● **Extract to read**
=== Begin Enclosure ===
Goodbye (for now, but you’re not going to be rid of me), Portland.
Remember when I said I wanted to put down roots somewhere? Well, I decided maybe it wasn’t quite time for that. I instead decided that my late twenties demanded at least one more uprooting.
Roughly three years after saying goodbye to the Emerald City, I am back. I accepted a job at the University of Washington. I will be continuing my journey as an advisor (although it seems my new title will require me to call myself an “adviser”) with the School of Public Health’s Public Health Major. This all happened quicker than I expected, as I had originally thought about starting a casual hunt for my next position around October or so.
So. Here I am. All I knew is that I needed to be at work at 8AM on September 17th, and everything else was secondary. It all worked out, and I was able to say goodbye to many of my favorite PDX folks, then take two days to move into a new home and unpack for the most part before starting.
I was so lucky to start out with Clark College, and my love for the two-year college system and public education helped me learn and grow as a professional. I have solid connections at the two-year level, and I intend to continue being an advocate for our students, especially transfer students I may see.
I’ll miss my colleagues, my CrossFit HEL (please don’t get me started because I will cry), my quirky Portland house, the easy-going attitude that Portland embraces, and the “it’s ten degrees hotter today than in Seattle” summer days. I will strangely miss not pumping my own gas.
A few of my friends have already noted that I will likely spend many weekends and days off in Portland, and they’re right. That said, I am excited to be located in my core network’s city again; I am also happy to be in a place where the distance to my hometown is the same as the distance to Portland.
I am the type of person who now believes in a different kind of open door policy, one in which I will leave a place I treasure with the fully-intact option to someday return. I believe in the infinite strangeness of the universe, and to that extent, I believe I end up exactly where I need to be.
=== End Enclosure ===
[Stored items from a collection]
=== Begin Enclosure ===
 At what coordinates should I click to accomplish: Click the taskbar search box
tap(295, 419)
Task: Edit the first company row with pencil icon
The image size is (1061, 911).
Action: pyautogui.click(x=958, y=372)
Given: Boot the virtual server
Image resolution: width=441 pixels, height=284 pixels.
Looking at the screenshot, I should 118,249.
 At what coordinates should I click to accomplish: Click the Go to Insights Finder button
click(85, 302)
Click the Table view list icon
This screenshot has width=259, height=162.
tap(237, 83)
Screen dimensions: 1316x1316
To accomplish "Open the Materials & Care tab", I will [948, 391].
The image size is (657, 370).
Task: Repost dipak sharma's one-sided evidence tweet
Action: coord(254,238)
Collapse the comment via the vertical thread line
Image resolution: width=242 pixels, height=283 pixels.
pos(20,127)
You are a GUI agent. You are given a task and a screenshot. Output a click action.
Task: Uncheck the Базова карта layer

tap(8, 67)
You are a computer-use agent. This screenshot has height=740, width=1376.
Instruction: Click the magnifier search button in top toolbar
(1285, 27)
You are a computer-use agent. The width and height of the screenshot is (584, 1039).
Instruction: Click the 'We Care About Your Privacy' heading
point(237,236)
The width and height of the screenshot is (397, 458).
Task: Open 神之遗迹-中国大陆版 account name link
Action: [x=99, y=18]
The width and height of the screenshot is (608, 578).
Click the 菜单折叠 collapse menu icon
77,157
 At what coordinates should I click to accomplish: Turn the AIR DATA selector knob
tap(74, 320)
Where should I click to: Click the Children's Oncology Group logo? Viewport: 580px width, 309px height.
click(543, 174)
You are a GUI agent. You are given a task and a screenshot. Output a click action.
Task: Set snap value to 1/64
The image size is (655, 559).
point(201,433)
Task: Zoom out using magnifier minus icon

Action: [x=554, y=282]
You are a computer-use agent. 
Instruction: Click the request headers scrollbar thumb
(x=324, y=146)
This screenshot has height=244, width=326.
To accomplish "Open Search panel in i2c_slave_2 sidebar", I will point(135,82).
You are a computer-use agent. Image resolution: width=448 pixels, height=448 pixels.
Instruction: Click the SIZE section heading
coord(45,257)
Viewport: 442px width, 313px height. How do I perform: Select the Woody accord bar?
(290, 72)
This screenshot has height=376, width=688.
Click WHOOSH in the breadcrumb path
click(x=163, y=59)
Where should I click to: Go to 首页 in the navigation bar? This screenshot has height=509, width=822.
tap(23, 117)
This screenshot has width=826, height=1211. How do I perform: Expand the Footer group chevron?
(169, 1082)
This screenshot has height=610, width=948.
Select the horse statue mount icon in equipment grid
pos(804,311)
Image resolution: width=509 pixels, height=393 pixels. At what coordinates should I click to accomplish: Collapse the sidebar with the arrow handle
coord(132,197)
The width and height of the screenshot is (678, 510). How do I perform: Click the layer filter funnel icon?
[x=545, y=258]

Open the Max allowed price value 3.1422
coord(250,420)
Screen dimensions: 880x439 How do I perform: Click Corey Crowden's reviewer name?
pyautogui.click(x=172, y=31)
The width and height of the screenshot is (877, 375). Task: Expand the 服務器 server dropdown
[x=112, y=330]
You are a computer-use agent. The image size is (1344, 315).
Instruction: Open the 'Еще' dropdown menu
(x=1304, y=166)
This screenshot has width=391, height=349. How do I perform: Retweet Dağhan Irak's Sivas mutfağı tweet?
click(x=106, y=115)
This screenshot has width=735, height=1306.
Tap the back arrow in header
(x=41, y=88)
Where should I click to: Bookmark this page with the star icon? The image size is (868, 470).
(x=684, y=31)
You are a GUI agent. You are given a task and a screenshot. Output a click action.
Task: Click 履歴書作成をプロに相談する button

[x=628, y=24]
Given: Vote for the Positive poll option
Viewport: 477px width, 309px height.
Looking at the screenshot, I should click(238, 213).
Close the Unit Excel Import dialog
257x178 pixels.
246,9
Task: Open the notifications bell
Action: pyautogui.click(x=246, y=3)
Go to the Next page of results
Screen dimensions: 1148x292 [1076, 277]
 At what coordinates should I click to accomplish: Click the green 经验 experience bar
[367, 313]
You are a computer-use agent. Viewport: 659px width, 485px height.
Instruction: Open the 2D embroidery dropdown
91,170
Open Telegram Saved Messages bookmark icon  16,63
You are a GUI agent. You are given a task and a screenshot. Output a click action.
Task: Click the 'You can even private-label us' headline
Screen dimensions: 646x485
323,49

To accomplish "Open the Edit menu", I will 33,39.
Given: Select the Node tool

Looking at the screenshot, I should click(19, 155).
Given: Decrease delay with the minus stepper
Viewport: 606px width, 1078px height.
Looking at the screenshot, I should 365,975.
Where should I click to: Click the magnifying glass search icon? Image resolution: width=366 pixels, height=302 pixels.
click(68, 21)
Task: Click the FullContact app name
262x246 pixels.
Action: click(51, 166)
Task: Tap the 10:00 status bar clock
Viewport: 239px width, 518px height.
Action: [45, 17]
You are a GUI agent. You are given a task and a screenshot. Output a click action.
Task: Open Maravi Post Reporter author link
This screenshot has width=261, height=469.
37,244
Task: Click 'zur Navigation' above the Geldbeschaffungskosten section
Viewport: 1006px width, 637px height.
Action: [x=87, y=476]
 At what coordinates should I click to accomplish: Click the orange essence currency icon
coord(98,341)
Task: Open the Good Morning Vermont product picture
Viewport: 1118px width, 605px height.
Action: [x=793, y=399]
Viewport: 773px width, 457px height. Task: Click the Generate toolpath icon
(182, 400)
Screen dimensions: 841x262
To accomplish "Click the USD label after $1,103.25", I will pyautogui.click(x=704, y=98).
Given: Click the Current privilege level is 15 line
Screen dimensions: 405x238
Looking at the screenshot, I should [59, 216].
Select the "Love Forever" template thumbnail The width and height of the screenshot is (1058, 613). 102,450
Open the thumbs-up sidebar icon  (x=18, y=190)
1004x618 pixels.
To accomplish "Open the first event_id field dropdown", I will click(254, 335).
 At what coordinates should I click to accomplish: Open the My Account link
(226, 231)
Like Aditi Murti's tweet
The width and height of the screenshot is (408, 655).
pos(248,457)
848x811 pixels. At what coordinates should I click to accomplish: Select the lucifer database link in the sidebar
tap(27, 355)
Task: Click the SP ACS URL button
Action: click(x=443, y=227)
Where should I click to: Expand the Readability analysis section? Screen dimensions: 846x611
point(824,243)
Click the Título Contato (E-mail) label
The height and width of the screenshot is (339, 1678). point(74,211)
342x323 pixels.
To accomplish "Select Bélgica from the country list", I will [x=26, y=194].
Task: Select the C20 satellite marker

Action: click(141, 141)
=== End Enclosure ===
● **Tasks and exercises**
- 1) Decide whether each statement agrees with the farewell post, answering yes or no and quoting the words of the text that settle it: (a) The writer accepted a job at the University of Washington. (b) The writer took a week to move into the new home before starting work. (c) The writer's new title uses the spelling "advisor."
- 2) Echo the farewell post between "Remember when I" and "one more uprooting.", inclusive.

● **Results for each task**
- 1)
(a) Yes: "I accepted a job at the University of Washington."
(b) No: "take two days to move into a new home and unpack for the most part before starting."
(c) No: "my new title will require me to call myself an “adviser”"

- 2)
Remember when I said I wanted to put down roots somewhere? Well, I decided maybe it wasn’t quite time for that. I instead decided that my late twenties demanded at least one more uprooting.